Nobody on earth, what I say, “breathes pure, spiritual air.” Nobody has their head in some superior spiritual cloud. Everyone must struggle against sin. My life has been one of a continuous struggle with sin. When I say that, some might act like they are surprised. I was surprised too, because when I was young, I didn’t understand sanctification. Little was said about sanctification as a struggle, the latter a technical word to describe a successful Christian life.
I don’t expect believers to live a sinless life. Scripture itself informs me of this (1 John 1:7-2:2). It’s been, especially in certain seasons of my life, a real struggle, even after I became a pastor in early adulthood. Being a pastor doesn’t take away the difficulties of living the Christian life and not sinning.
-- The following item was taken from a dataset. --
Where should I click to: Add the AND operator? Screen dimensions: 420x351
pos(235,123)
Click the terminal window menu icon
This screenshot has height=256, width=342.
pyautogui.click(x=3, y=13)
To a pastor, it seems very, very important not to be sinning. It’s similar to sinning as a husband or parent though. Your consideration is that the people you are leading will not do well with your leadership if you are sinning, you are not doing right. Struggling with sin seems to be very, very incongruent with influencing people under your leadership, so you don’t want them to know that you’re struggling with it too. This tends toward this idea that you’re really not, when you really are.
Struggling with sin doesn’t sound like a good Christian life. It sounds like failure. Yet, that’s what the Bible says sanctification is, a struggle. It will be harder at different times in your life too, and it would be helpful to know that.
The struggle isn’t losing. It is struggling. Losing is giving in to sin, saying that you are just going to continue in sin. When someone is struggling with sin, he’s not comfortable with his sin. He’s vexed. He doesn’t like it. He’s battling, which can look ugly. It is. But he doesn’t settle and give in, to where he’s now a committed sinner, not giving it up.
One reason someone might not want to admit a struggle with sin is that someone might think he’s even unsaved. This is an important reason why to teach believers that sanctification is a struggle. It isn’t an excuse to sin. Where is this doctrine though? The classic passage is Romans 7. Romans 7 gives a lot of hope to any Christian when he finds out what it’s like to live the Christian life. It seems impossible to have assurance of salvation without a passage such as this, looking at Romans 7:7-24, but especially focusing on 7:14-23:
14 For we know that the law is spiritual: but I am carnal, sold under sin. 15 For that which I do I allow not: for what I would, that do I not; but what I hate, that do I. 16 If then I do that which I would not, I consent unto the law that it is good. 17 Now then it is no more I that do it, but sin that dwelleth in me. 18 For I know that in me (that is, in my flesh,) dwelleth no good thing: for to will is present with me; but how to perform that which is good I find not. 19 For the good that I would I do not: but the evil which I would not, that I do. 20 Now if I do that I would not, it is no more I that do it, but sin that dwelleth in me. 21 I find then a law, that, when I would do good, evil is present with me. 22 For I delight in the law of God after the inward man: 23 But I see another law in my members, warring against the law of my mind, and bringing me into captivity to the law of sin which is in my members.
When you read it, it is pretty self-explanatory why this passage is so helpful to present the true Christian life as a struggle. This is not some novice, weak professing believer here. This is the Apostle Paul, sometimes considered the greatest Christian who ever lived. This is his describing of his own life, not someone else. It doesn’t sound possible, but it is true. Where do we get the idea that the Christian life is not a struggle if he said this about his own Christian life?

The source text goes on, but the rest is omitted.